[START OF Task data]

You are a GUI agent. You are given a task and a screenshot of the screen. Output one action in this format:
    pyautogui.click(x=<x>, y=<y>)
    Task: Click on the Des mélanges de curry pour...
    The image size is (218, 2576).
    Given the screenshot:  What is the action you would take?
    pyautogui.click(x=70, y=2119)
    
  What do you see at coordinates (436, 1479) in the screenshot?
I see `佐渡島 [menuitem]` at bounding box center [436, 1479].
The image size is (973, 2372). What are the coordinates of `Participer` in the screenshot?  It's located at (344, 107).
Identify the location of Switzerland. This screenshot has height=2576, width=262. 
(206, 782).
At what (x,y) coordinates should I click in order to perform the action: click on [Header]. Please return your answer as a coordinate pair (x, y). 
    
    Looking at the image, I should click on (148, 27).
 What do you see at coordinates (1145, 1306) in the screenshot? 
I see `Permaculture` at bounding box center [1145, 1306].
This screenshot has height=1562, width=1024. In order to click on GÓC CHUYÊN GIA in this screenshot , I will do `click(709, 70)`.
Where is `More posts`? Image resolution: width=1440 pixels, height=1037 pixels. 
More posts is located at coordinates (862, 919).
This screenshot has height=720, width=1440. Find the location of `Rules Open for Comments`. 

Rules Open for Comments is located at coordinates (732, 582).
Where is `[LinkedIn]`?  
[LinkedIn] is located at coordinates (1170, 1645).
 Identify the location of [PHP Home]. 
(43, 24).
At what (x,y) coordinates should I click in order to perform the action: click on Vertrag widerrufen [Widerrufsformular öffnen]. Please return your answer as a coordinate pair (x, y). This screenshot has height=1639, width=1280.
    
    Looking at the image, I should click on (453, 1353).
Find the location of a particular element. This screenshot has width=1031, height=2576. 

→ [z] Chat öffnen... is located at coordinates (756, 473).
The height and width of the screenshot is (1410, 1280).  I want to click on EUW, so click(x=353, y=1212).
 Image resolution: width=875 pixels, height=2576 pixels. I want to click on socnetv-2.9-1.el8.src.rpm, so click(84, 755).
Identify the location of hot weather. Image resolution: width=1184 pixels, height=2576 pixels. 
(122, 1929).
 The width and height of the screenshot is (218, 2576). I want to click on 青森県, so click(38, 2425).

[END OF Task data]

# Given request
Put every line of the material above into a numbered list, leaving out the blank lines.

# Complete output
1. You are a GUI agent. You are given a task and a screenshot of the screen. Output one action in this format:
2.     pyautogui.click(x=<x>, y=<y>)
3.     Task: Click on the Des mélanges de curry pour...
4.     The image size is (218, 2576).
5.     Given the screenshot:  What is the action you would take?
6.     pyautogui.click(x=70, y=2119)
7.   What do you see at coordinates (436, 1479) in the screenshot?
8. I see `佐渡島 [menuitem]` at bounding box center [436, 1479].
9. The image size is (973, 2372). What are the coordinates of `Participer` in the screenshot?  It's located at (344, 107).
10. Identify the location of Switzerland. This screenshot has height=2576, width=262. 
11. (206, 782).
12. At what (x,y) coordinates should I click in order to perform the action: click on [Header]. Please return your answer as a coordinate pair (x, y). 
13.     Looking at the image, I should click on (148, 27).
14.  What do you see at coordinates (1145, 1306) in the screenshot? 
15. I see `Permaculture` at bounding box center [1145, 1306].
16. This screenshot has height=1562, width=1024. In order to click on GÓC CHUYÊN GIA in this screenshot , I will do `click(709, 70)`.
17. Where is `More posts`? Image resolution: width=1440 pixels, height=1037 pixels. 
18. More posts is located at coordinates (862, 919).
19. This screenshot has height=720, width=1440. Find the location of `Rules Open for Comments`. 
20. Rules Open for Comments is located at coordinates (732, 582).
21. Where is `[LinkedIn]`?  
22. [LinkedIn] is located at coordinates (1170, 1645).
23.  Identify the location of [PHP Home]. 
24. (43, 24).
25. At what (x,y) coordinates should I click in order to perform the action: click on Vertrag widerrufen [Widerrufsformular öffnen]. Please return your answer as a coordinate pair (x, y). This screenshot has height=1639, width=1280.
26.     Looking at the image, I should click on (453, 1353).
27. Find the location of a particular element. This screenshot has width=1031, height=2576. 
28. → [z] Chat öffnen... is located at coordinates (756, 473).
29. The height and width of the screenshot is (1410, 1280).  I want to click on EUW, so click(x=353, y=1212).
30.  Image resolution: width=875 pixels, height=2576 pixels. I want to click on socnetv-2.9-1.el8.src.rpm, so click(84, 755).
31. Identify the location of hot weather. Image resolution: width=1184 pixels, height=2576 pixels. 
32. (122, 1929).
33.  The width and height of the screenshot is (218, 2576). I want to click on 青森県, so click(38, 2425).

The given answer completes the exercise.